> [Problem requirements]: Every line of the listing is to be returned exactly as given.

> [Data shown]:
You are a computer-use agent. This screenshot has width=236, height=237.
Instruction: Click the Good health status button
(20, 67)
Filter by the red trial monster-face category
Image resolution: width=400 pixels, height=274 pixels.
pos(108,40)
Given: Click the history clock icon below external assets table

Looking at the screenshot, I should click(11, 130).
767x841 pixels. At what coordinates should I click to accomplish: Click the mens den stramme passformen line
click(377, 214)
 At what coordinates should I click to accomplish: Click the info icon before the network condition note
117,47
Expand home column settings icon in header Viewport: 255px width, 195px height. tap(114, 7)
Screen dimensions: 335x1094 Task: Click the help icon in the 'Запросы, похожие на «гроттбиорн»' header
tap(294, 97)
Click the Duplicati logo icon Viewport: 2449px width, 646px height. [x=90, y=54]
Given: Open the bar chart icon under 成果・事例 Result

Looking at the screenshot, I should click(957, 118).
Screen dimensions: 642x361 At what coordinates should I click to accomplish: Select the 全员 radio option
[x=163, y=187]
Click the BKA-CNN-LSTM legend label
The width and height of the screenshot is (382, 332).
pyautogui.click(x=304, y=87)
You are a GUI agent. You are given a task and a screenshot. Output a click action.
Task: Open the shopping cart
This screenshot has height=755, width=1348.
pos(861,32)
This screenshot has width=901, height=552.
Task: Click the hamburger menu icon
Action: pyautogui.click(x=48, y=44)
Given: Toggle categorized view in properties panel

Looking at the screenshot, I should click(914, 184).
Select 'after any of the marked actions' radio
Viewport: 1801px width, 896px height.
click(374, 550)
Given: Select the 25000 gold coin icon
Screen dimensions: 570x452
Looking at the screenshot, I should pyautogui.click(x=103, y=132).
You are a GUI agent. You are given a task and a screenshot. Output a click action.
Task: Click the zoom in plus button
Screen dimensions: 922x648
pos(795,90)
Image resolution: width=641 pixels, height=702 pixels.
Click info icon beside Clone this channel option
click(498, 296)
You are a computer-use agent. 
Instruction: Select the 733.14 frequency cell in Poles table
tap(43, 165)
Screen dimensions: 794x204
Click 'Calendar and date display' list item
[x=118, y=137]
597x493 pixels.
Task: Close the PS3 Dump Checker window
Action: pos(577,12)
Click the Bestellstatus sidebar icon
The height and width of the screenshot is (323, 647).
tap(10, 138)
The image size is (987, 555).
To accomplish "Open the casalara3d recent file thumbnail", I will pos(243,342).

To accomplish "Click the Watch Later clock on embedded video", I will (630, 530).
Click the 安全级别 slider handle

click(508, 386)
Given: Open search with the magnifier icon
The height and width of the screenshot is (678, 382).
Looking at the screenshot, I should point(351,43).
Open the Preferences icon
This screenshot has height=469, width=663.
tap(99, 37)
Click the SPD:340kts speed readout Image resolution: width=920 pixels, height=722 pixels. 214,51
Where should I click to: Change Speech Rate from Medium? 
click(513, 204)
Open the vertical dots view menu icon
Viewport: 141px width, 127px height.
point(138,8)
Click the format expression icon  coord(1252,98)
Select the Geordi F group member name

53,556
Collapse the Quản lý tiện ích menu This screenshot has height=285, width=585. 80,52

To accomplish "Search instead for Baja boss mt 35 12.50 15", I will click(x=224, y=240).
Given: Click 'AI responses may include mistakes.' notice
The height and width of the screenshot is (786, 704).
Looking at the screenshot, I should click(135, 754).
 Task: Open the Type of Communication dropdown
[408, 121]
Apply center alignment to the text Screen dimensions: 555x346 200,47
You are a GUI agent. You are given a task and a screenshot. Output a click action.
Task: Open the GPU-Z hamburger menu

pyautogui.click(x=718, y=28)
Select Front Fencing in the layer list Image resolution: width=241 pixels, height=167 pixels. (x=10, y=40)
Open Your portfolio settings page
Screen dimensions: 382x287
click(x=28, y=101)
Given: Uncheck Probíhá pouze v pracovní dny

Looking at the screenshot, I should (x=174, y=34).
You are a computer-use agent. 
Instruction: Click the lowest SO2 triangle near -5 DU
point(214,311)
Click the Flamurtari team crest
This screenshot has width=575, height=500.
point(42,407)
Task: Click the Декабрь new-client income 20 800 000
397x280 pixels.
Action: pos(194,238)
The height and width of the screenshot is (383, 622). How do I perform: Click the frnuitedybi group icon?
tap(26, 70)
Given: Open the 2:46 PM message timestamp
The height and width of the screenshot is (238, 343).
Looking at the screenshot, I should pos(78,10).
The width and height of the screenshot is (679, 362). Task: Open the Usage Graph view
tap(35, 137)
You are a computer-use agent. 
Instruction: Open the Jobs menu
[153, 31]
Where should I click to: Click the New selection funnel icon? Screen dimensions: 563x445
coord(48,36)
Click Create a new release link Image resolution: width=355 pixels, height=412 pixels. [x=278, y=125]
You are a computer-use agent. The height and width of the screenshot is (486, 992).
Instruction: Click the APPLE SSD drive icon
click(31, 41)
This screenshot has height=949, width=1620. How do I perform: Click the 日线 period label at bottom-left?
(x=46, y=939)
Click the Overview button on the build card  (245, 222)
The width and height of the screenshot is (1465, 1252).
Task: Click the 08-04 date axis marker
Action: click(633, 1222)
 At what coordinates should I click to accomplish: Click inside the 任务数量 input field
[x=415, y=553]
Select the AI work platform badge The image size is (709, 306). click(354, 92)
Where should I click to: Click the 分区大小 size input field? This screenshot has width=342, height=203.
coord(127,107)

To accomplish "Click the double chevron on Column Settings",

> [Worked solution]:
You are a computer-use agent. This screenshot has width=236, height=237.
Instruction: Click the Good health status button
(20, 67)
Filter by the red trial monster-face category
Image resolution: width=400 pixels, height=274 pixels.
pos(108,40)
Given: Click the history clock icon below external assets table

Looking at the screenshot, I should click(11, 130).
767x841 pixels. At what coordinates should I click to accomplish: Click the mens den stramme passformen line
click(377, 214)
 At what coordinates should I click to accomplish: Click the info icon before the network condition note
117,47
Expand home column settings icon in header Viewport: 255px width, 195px height. tap(114, 7)
Screen dimensions: 335x1094 Task: Click the help icon in the 'Запросы, похожие на «гроттбиорн»' header
tap(294, 97)
Click the Duplicati logo icon Viewport: 2449px width, 646px height. [x=90, y=54]
Given: Open the bar chart icon under 成果・事例 Result

Looking at the screenshot, I should click(957, 118).
Screen dimensions: 642x361 At what coordinates should I click to accomplish: Select the 全员 radio option
[x=163, y=187]
Click the BKA-CNN-LSTM legend label
The width and height of the screenshot is (382, 332).
pyautogui.click(x=304, y=87)
You are a GUI agent. You are given a task and a screenshot. Output a click action.
Task: Open the shopping cart
This screenshot has height=755, width=1348.
pos(861,32)
This screenshot has width=901, height=552.
Task: Click the hamburger menu icon
Action: pyautogui.click(x=48, y=44)
Given: Toggle categorized view in properties panel

Looking at the screenshot, I should click(914, 184).
Select 'after any of the marked actions' radio
Viewport: 1801px width, 896px height.
click(374, 550)
Given: Select the 25000 gold coin icon
Screen dimensions: 570x452
Looking at the screenshot, I should pyautogui.click(x=103, y=132).
You are a GUI agent. You are given a task and a screenshot. Output a click action.
Task: Click the zoom in plus button
Screen dimensions: 922x648
pos(795,90)
Image resolution: width=641 pixels, height=702 pixels.
Click info icon beside Clone this channel option
click(498, 296)
You are a computer-use agent. 
Instruction: Select the 733.14 frequency cell in Poles table
tap(43, 165)
Screen dimensions: 794x204
Click 'Calendar and date display' list item
[x=118, y=137]
597x493 pixels.
Task: Close the PS3 Dump Checker window
Action: pos(577,12)
Click the Bestellstatus sidebar icon
The height and width of the screenshot is (323, 647).
tap(10, 138)
The image size is (987, 555).
To accomplish "Open the casalara3d recent file thumbnail", I will pos(243,342).

To accomplish "Click the Watch Later clock on embedded video", I will (630, 530).
Click the 安全级别 slider handle

click(508, 386)
Given: Open search with the magnifier icon
The height and width of the screenshot is (678, 382).
Looking at the screenshot, I should point(351,43).
Open the Preferences icon
This screenshot has height=469, width=663.
tap(99, 37)
Click the SPD:340kts speed readout Image resolution: width=920 pixels, height=722 pixels. 214,51
Where should I click to: Change Speech Rate from Medium? 
click(513, 204)
Open the vertical dots view menu icon
Viewport: 141px width, 127px height.
point(138,8)
Click the format expression icon  coord(1252,98)
Select the Geordi F group member name

53,556
Collapse the Quản lý tiện ích menu This screenshot has height=285, width=585. 80,52

To accomplish "Search instead for Baja boss mt 35 12.50 15", I will click(x=224, y=240).
Given: Click 'AI responses may include mistakes.' notice
The height and width of the screenshot is (786, 704).
Looking at the screenshot, I should click(135, 754).
 Task: Open the Type of Communication dropdown
[408, 121]
Apply center alignment to the text Screen dimensions: 555x346 200,47
You are a GUI agent. You are given a task and a screenshot. Output a click action.
Task: Open the GPU-Z hamburger menu

pyautogui.click(x=718, y=28)
Select Front Fencing in the layer list Image resolution: width=241 pixels, height=167 pixels. (x=10, y=40)
Open Your portfolio settings page
Screen dimensions: 382x287
click(x=28, y=101)
Given: Uncheck Probíhá pouze v pracovní dny

Looking at the screenshot, I should (x=174, y=34).
You are a computer-use agent. 
Instruction: Click the lowest SO2 triangle near -5 DU
point(214,311)
Click the Flamurtari team crest
This screenshot has width=575, height=500.
point(42,407)
Task: Click the Декабрь new-client income 20 800 000
397x280 pixels.
Action: pos(194,238)
The height and width of the screenshot is (383, 622). How do I perform: Click the frnuitedybi group icon?
tap(26, 70)
Given: Open the 2:46 PM message timestamp
The height and width of the screenshot is (238, 343).
Looking at the screenshot, I should pos(78,10).
The width and height of the screenshot is (679, 362). Task: Open the Usage Graph view
tap(35, 137)
You are a computer-use agent. 
Instruction: Open the Jobs menu
[153, 31]
Where should I click to: Click the New selection funnel icon? Screen dimensions: 563x445
coord(48,36)
Click Create a new release link Image resolution: width=355 pixels, height=412 pixels. [x=278, y=125]
You are a computer-use agent. The height and width of the screenshot is (486, 992).
Instruction: Click the APPLE SSD drive icon
click(31, 41)
This screenshot has height=949, width=1620. How do I perform: Click the 日线 period label at bottom-left?
(x=46, y=939)
Click the Overview button on the build card  (245, 222)
The width and height of the screenshot is (1465, 1252).
Task: Click the 08-04 date axis marker
Action: click(633, 1222)
 At what coordinates should I click to accomplish: Click inside the 任务数量 input field
[x=415, y=553]
Select the AI work platform badge The image size is (709, 306). click(354, 92)
Where should I click to: Click the 分区大小 size input field? This screenshot has width=342, height=203.
coord(127,107)

To accomplish "Click the double chevron on Column Settings",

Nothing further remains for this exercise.